Deadly Virus Widespread in British Bumblebees

See on Scoop.itVirology and Bioinformatics from Virology.ca

Honey bees are apparently the Typhoid Marys of the pollinator world. A study suggests that honey bees spread two kinds of pathogens to wild bumblebees. And one of these, deformed wing virus (DWV), is killing bumblebees across the United Kingdom, perhaps contributing to the decline of the nation’s wild populations. The wide occurrence of DWV is “truly alarming,” says molecular ecologist Peter Neumann of the University of Bern, who was not involved in the study.

 

DWV can be nasty. Like many other viruses in honey bees, DWV spreads in two ways. Worker honey bees (Apis mellifera) will transmit it orally to other workers, generally resulting in a benign infection. But the parasitic varroa mite is a carrier, too. When the mite feeds on bee pupae, infecting them with DWV, the virus causes ghastly deformities. Young bees develop with bloated abdomens and shrunken or crumpled wings, making DWV one of the worst viral diseases in commercial honey bee hives.

## TASKS TO PERFORM
1) Can you sum up the passage on deformed wing virus in two sentences?
2) Would you reproduce the passage on deformed wing virus word for word, starting at "Deadly Virus Widespread" and ending at "in the study."?

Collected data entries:
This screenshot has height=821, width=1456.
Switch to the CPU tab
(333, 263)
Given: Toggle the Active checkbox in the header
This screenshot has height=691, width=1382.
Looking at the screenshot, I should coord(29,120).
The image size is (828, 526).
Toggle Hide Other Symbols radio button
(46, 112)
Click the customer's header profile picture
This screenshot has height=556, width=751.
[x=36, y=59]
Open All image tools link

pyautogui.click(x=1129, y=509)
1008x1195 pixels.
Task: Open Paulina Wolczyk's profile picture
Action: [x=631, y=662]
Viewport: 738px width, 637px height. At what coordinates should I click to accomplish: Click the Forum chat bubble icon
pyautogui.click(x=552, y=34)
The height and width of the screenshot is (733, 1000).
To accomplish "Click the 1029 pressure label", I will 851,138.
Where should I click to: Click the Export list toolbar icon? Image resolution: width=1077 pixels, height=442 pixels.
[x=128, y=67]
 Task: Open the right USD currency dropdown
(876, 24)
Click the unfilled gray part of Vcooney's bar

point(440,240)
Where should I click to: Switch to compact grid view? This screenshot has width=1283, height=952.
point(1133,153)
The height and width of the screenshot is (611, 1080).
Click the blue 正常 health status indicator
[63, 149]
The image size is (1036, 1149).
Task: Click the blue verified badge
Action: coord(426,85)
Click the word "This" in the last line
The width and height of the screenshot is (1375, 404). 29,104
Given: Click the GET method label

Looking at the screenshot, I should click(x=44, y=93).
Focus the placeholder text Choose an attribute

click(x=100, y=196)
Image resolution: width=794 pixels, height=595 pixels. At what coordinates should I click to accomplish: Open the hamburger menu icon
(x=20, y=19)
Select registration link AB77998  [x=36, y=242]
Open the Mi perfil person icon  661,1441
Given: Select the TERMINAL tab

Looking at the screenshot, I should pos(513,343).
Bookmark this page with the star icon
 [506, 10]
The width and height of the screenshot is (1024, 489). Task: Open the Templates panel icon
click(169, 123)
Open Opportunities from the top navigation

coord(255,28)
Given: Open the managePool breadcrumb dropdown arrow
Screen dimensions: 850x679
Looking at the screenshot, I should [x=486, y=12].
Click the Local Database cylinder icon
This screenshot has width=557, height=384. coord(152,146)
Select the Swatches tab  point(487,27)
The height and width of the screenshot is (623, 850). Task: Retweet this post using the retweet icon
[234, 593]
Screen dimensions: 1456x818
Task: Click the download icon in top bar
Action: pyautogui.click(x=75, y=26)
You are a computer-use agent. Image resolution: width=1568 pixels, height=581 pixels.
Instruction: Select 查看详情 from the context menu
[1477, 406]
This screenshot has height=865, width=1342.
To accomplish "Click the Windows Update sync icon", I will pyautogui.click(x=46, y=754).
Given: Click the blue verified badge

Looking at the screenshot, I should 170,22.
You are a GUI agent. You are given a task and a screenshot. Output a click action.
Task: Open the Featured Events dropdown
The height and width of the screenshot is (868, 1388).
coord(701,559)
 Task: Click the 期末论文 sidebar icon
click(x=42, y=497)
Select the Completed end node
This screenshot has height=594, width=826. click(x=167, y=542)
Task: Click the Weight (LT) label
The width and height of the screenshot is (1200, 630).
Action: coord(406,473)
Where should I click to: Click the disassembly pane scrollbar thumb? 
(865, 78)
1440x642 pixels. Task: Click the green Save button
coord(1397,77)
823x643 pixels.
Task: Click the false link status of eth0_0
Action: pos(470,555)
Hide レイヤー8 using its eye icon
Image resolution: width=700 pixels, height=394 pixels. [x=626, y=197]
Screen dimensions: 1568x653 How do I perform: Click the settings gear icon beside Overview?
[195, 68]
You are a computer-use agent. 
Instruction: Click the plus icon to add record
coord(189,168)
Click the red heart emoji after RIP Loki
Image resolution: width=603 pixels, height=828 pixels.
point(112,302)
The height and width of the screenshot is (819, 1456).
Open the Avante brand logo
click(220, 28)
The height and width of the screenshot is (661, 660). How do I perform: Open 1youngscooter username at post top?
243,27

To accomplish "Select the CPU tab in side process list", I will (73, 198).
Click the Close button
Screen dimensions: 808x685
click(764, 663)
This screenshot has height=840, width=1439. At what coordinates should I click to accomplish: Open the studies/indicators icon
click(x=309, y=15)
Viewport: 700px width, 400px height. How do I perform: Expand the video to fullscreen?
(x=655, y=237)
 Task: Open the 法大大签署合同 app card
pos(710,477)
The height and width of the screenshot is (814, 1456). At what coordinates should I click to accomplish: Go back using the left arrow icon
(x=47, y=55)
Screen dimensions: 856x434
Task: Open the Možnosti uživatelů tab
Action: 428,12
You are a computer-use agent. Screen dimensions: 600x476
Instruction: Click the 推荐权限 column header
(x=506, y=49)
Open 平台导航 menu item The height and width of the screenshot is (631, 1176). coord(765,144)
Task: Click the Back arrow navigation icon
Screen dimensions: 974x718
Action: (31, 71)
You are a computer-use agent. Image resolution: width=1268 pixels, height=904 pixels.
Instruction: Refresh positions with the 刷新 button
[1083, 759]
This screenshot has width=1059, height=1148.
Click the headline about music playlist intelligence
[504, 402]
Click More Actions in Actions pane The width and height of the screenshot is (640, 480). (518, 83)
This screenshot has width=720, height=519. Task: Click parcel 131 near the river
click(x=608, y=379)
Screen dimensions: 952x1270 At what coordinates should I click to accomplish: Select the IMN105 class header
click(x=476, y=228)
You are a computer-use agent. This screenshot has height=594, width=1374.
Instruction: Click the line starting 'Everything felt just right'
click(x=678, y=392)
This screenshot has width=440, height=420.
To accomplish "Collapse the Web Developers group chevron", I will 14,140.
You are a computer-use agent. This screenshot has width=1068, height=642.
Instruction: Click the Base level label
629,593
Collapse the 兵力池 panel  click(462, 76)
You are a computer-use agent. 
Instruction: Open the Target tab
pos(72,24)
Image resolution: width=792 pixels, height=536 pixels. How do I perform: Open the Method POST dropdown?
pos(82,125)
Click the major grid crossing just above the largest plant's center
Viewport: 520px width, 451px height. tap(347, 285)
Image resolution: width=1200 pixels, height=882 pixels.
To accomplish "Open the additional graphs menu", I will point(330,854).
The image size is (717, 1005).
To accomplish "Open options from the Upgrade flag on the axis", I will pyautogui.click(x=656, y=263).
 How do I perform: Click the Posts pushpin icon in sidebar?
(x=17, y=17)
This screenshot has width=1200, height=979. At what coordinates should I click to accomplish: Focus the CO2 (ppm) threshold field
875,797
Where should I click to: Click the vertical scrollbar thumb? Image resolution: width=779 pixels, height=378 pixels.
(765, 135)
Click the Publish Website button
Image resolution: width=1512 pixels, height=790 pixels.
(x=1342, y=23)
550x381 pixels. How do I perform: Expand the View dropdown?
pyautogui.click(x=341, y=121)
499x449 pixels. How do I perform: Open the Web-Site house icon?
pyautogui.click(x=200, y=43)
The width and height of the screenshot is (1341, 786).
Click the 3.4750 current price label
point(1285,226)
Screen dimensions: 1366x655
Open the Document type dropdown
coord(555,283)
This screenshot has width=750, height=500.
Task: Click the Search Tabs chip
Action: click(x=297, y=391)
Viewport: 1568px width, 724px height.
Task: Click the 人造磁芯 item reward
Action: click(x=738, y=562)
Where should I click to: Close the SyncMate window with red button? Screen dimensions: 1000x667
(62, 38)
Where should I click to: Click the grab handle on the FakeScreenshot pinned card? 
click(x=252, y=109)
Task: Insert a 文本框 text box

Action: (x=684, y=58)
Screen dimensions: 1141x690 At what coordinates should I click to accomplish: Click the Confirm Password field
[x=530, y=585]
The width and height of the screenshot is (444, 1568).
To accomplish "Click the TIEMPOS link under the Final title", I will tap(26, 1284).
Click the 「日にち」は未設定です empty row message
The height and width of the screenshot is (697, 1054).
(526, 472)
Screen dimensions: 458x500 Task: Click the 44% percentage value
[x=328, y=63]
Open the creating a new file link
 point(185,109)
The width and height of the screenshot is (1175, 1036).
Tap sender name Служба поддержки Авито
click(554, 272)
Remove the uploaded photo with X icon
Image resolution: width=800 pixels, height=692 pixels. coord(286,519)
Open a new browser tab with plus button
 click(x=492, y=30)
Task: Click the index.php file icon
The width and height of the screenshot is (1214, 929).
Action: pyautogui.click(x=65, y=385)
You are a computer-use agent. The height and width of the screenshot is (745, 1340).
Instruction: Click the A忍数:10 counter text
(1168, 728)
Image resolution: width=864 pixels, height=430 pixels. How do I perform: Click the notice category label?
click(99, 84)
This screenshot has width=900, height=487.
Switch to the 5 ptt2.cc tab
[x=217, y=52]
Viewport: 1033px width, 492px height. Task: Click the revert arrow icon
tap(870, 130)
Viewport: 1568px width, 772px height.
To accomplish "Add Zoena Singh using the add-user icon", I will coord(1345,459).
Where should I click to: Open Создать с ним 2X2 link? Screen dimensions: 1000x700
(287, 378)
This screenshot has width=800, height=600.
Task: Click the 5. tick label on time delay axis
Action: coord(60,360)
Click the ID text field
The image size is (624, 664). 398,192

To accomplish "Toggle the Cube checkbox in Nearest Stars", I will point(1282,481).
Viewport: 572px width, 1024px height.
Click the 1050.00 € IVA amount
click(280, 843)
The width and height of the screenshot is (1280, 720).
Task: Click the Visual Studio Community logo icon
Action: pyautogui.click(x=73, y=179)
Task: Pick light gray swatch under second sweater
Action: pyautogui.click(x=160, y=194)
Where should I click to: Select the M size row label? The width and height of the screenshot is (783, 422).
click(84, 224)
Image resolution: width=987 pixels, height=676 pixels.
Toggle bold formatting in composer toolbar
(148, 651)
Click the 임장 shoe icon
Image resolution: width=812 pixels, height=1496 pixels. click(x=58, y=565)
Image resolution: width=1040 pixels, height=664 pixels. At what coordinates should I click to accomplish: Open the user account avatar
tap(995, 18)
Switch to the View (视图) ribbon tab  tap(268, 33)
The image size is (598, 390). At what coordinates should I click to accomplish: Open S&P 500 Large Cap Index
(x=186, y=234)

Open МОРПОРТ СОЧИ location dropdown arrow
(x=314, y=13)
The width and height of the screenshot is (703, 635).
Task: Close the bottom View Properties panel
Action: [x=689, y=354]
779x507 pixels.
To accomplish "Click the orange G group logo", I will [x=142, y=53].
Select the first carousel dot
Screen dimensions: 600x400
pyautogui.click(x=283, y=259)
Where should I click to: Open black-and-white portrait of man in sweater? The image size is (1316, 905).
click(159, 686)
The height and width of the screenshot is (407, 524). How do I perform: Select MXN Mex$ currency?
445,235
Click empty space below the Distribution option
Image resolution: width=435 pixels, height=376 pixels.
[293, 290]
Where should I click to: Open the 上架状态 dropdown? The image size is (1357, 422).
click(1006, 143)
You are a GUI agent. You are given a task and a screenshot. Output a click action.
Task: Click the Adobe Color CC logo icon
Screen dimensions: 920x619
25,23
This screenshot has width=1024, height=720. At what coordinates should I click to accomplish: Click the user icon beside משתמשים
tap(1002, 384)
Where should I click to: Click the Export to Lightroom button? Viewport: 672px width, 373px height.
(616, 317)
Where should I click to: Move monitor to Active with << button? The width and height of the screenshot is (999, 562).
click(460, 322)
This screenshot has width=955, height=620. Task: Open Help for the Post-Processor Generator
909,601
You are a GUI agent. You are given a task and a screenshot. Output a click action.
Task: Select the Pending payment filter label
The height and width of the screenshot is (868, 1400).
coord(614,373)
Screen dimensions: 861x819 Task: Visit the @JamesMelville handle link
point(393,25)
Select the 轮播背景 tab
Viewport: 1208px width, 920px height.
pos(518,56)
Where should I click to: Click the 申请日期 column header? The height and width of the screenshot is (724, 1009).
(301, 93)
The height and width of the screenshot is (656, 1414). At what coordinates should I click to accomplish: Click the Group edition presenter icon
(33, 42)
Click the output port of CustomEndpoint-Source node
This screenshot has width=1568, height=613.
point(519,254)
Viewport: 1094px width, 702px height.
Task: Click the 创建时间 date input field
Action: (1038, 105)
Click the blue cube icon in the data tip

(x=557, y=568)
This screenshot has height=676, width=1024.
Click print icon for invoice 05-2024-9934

## OUTPUTS BY TASK
1) Honey bees appear to spread two kinds of pathogens to wild bumblebees, and one of them, deformed wing virus (DWV), is killing bumblebees across the United Kingdom. DWV usually causes a benign infection when worker honey bees pass it orally to one another, but when varroa mites feed on bee pupae and infect them, the virus causes bloated abdomens and shrunken or crumpled wings.

2)
Deadly Virus Widespread in British Bumblebees

See on Scoop.itVirology and Bioinformatics from Virology.ca

Honey bees are apparently the Typhoid Marys of the pollinator world. A study suggests that honey bees spread two kinds of pathogens to wild bumblebees. And one of these, deformed wing virus (DWV), is killing bumblebees across the United Kingdom, perhaps contributing to the decline of the nation’s wild populations. The wide occurrence of DWV is “truly alarming,” says molecular ecologist Peter Neumann of the University of Bern, who was not involved in the study.